Unless you live in an over-utilised area, VM HFC (coax) was miles better than BT’s FTTC (VDSL) ever was. The only part of VDSL that was better was latency, but raw speed could go much higher in terms of download and upload than BT’s FTTC could and was consistent – mostly unaffected by distance from cabinet unless other factors like damaged cable, water ingress etc.
In this scenario, most people back in the day stuck with VM if in their area, unless VM really messed things up and then people (reluctantly) took FTTC, but probably in a lot of cases (not all) re-joined VM at a later date when they took advantage of new customer pricing and offers again.
On the new FTTP networks, BT wins over VM because they do native IPv6, and VM/Nexfibre does not which OfCom should rule on as mandatory, however, VM wins in terms of symmetric speeds, whilst BT continue to drag their heels over trials and proposed tiers of upload speeds at ludicrous pricing, should they even decide to offer symmetric. I suspect the trials are a smoke screen to give enough time for Altnets to disappear, so BT can then say “No demand” was the result from their trial and close it all down and back to asymmetric again and no rush for XGS-PON or better and to sweat assets again like history shows….
@125us, you always bang on about business side instead of what customers want or would benefit by.
1. Of the Altnets providing symmetric (most) then take-up is 100% because those symmetric providers offer it by default at the same speed as the download speed (i.e. no slicing up of upload speeds and prices per ‘tier’).
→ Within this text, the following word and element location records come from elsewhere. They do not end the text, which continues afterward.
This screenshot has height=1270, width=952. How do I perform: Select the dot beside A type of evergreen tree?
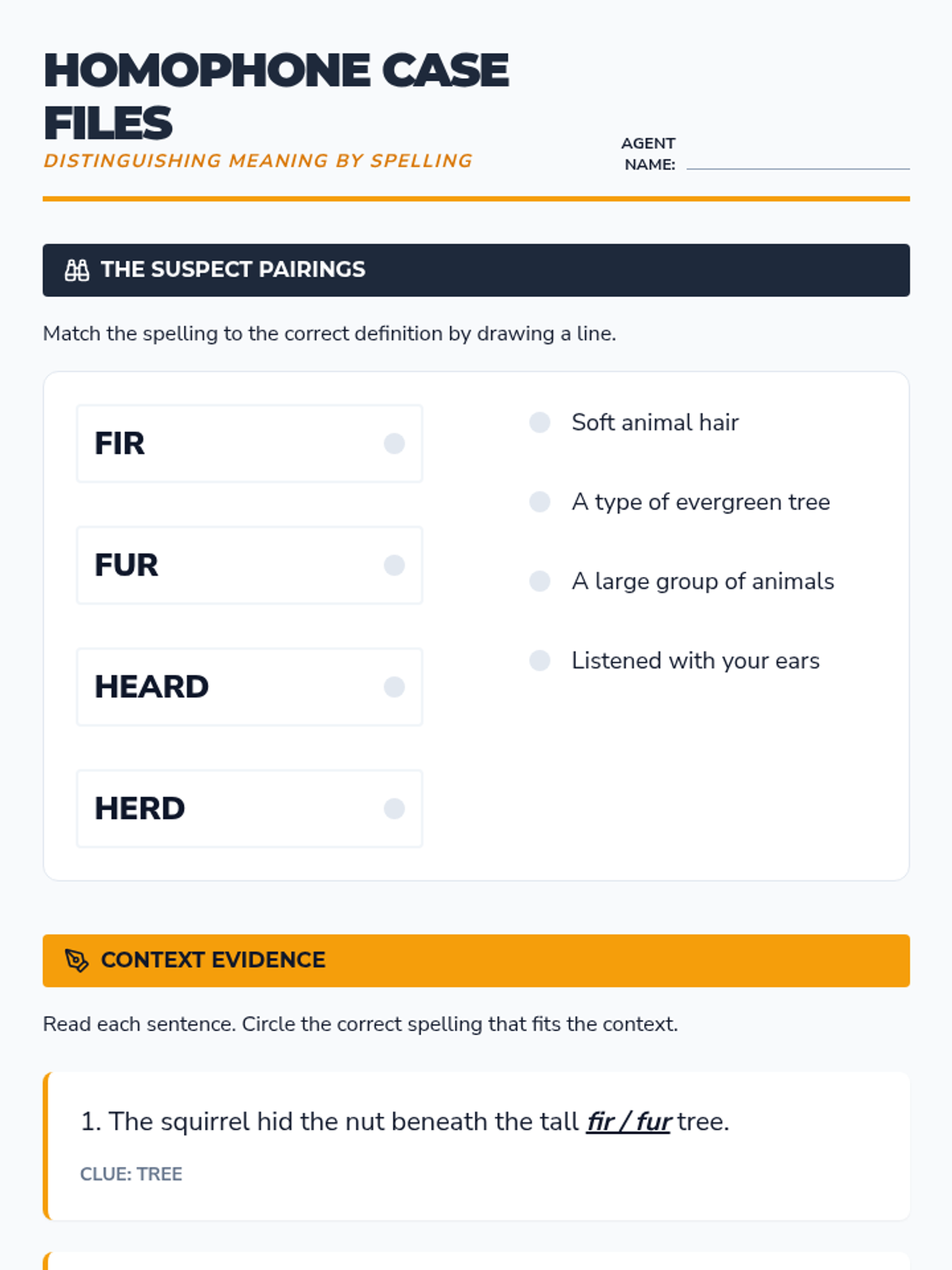540,502
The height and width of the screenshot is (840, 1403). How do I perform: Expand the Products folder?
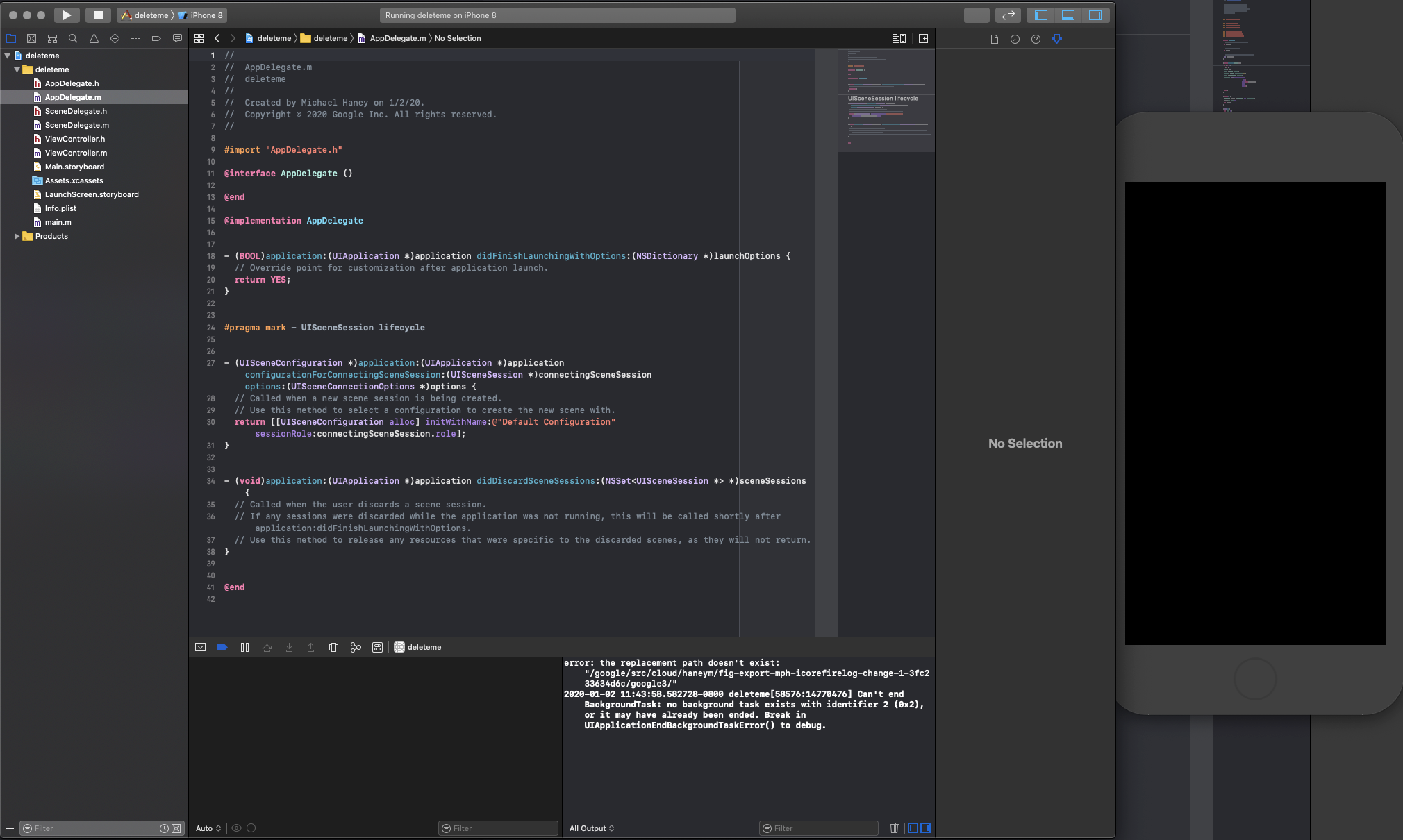pos(17,236)
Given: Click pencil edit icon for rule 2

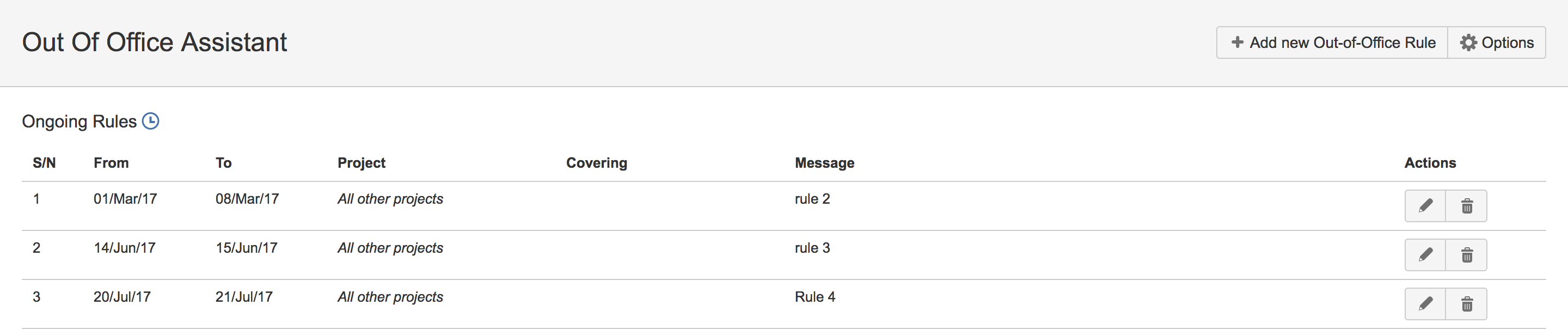Looking at the screenshot, I should point(1424,206).
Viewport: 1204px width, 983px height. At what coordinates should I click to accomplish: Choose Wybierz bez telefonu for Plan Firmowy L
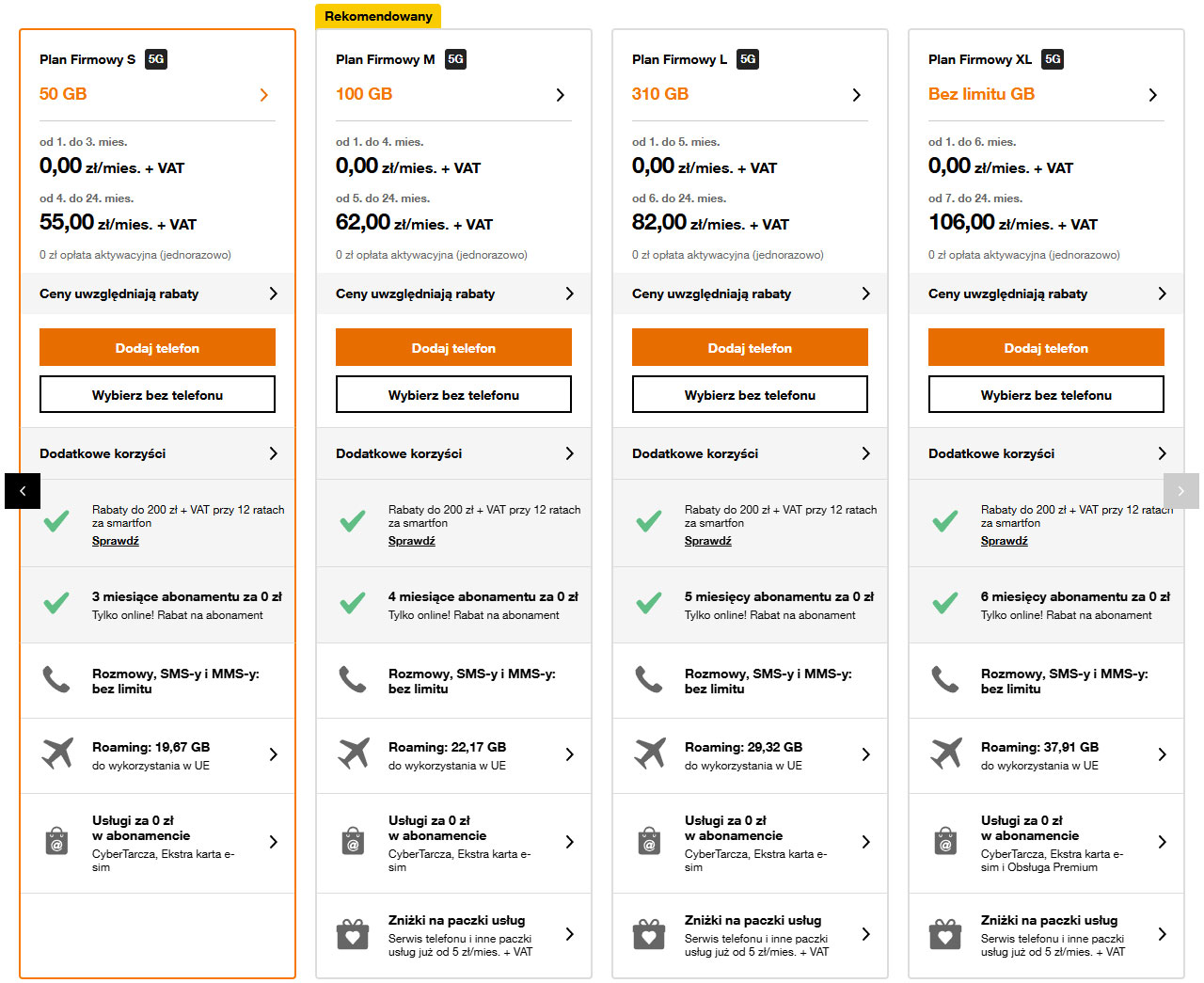[750, 395]
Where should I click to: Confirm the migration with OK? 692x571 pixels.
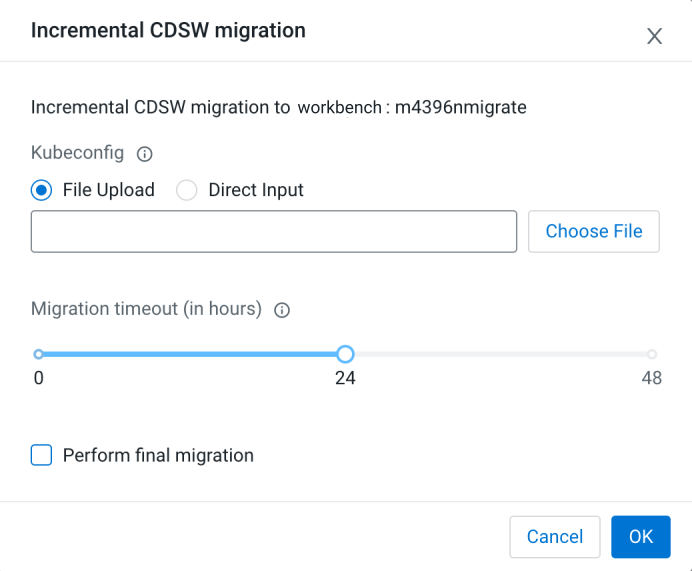[641, 537]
So every customer gets symmetric by default.
2. Had the companies been established like BT, and got assets on the cheap like poles, ducts, chambers and exchanges from the tax payer back in the 80’s, then yes, they would be profitable. Netomnia for example are choosing to bail out now, because of a good offer from VM for their business, the way the government is crashing the economy.
3. Coverage. Had the Altnets been an established player like BT who already had infrastructure, engineers, engineer vans and equipment then yes, their coverage would like exceed BT’s roll-out for Altnets like CityFibre and Netomnia.
When you harp on about business returns, coverage etc, you are comparing apples with pears. One is an established player with decades of infrastructure and process and the other had to set it up within months to get going from scratch.
These stories always bring out the best in ISPReview’s comment section, don’t you think?